The only true voyage… would be not to visit strange lands but to possess other eyes… to see the hundred universes that each of them sees.

(Marcel Proust, The captive / The fugitive)

The artist, lying in bed next to his partner, in a half-waked slumber, is sensing more than thinking. He is mystified at how they came to be together, sharing this quiet, unrushed moment. Peering out the window, he observes the last hours of sunlight as the day nears its conclusion. He turns to his lover, brings his face nearer with both hands, and while caressing his cheek with a flutter of eyelashes asks him, “Do you know what this is called?” ”No,” his partner replies. Even in this expression of closeness, he intuits the inherent opacity of the world. Perhaps the most defining aspect of phenomenological experience is our relative inaccessibility to one another. “My mum used to do this when I was a kid and she called it a butterfly kiss.” How does his partner perceive this moment? And what does a butterfly feel as it beats the air with its wings?

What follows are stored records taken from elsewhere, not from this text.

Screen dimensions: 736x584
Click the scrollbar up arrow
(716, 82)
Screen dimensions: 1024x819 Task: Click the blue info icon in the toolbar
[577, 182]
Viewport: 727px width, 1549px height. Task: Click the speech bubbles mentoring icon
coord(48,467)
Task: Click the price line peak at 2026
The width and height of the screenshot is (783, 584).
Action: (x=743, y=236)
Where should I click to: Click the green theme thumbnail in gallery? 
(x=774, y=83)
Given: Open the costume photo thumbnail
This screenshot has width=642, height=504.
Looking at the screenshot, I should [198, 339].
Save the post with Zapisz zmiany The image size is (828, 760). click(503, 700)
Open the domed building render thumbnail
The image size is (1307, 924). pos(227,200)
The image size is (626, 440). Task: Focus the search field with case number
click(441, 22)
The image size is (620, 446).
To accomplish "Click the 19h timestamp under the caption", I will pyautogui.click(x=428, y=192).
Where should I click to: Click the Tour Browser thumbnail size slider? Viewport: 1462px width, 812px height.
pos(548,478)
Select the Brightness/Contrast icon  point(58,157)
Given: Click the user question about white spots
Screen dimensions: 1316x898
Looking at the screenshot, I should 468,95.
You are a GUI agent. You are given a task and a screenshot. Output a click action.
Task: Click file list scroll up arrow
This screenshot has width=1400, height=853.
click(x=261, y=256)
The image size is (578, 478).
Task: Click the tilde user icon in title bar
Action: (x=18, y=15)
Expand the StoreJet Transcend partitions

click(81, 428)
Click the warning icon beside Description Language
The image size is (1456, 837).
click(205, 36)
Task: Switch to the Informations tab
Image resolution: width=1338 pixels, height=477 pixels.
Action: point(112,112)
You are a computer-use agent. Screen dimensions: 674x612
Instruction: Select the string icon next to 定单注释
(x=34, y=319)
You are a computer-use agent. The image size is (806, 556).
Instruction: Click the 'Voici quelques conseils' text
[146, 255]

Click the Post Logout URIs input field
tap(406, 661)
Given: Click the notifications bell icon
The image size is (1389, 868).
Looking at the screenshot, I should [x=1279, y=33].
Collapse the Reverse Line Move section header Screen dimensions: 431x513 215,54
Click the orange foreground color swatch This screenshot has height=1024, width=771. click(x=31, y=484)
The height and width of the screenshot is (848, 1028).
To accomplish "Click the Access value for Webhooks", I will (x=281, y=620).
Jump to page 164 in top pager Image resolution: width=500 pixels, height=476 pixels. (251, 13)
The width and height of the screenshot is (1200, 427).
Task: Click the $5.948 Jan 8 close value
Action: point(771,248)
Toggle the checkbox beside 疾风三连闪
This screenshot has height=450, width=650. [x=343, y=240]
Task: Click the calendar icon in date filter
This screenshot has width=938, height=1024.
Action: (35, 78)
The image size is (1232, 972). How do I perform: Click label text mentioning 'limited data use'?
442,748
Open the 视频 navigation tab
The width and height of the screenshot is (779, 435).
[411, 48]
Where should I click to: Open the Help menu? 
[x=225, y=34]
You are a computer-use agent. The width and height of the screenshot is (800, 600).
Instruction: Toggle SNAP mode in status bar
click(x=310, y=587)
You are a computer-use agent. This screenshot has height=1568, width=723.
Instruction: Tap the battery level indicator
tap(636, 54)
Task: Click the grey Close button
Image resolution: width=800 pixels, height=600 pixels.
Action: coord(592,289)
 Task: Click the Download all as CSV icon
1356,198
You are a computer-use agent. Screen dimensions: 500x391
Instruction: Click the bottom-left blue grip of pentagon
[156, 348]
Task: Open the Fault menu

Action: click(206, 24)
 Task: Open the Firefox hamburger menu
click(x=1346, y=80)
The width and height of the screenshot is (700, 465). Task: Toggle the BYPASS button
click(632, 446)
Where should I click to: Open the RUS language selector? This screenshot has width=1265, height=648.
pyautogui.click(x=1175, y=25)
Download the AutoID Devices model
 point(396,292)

Rodrigo Hernández often begins conjuring an exhibition with such anecdotes and questions. Referencing diverse sources from Mexican pre-Columbian imagery, to European and Latin American modernisms, and global literature, philosophy and science, Hernández constructs surreal scenarios to speculate on the nuances of perception and the murky territory of memory and imagination. Not knowing is part of the pleasure in his epistemological and artistic explorations. Acknowledging that we don’t have many answers, his work suggests we may not even know enough to ask the right questions. However, the inquiry itself–more precisely, our avidness to connect to other living things–evokes a susceptibility to the idea, both curious and enticing, that we may not be so disconnected from each other.

For this two-part exhibition taking place at Bel Ami and Frieze Los Angeles, Rodrigo Hernández builds minimal dreamlike environments, each with just one painting, one sculpture and a site-specific pedestal display. In different ways, the art objects and platforms set the stage for an unexpected encounter with something both familiar and strange. Pedestals, low to the ground, resemble platform beds, supported by L-shaped plywood headboards. They are not for resting. Rather, they ask if in some sense we are already asleep, wandering through a waking dream. Upon each platform, a bronze sculpture of a human head rests on its side, reminiscent of Constantin Brâncusi’s ovoid Sleeping muse, but here the representation is hollow, a vessel hoping to be filled.

On an adjacent wall, a small painting of an urban landscape is also turned on its side, rotated to a vertical orientation. Over this steep horizon, an image of a butterfly in repose; we can only hypothesize about its relationship to the city backdrop. On second glance, we realize the composition reflects a human point of view; we know that butterflies perceive a much wider palette, including ultra-violet and that they possess an inner magnetic feeling that allows them to navigate long distances and target extremely specific locations. A precise rendering, the painting retains a graphic, illustrative quality not unlike René Magritte, as if to remind us that this is not a window unto the world, only a picture… and yet perhaps a little more than that.

All together, the arranged objects, along with the architectural platforms that shape the context and direct the flow through the exhibition space, might be said to resemble a whimsical model of human consciousness–a speculation on how our minds interact with the physical domain. Historically and in the present, many of these models of how our brain works–from filing cabinets to icebergs to CPUs–rather than shedding scientific light, elucidate more about what we don’t know. Socrates, famous for owning his own ignorance, suggests the mind is like an aviary full of wild birds, our untrapped thoughts aflutter. Rodrigo Hernández suggests that ideas become clearer and begin to hold true through feeling; it’s not a coincidence that the title references a poem about desire by Sappho. The two-fold exhibition celebrates that special moment when a revelatory understanding is very near, but still eludes.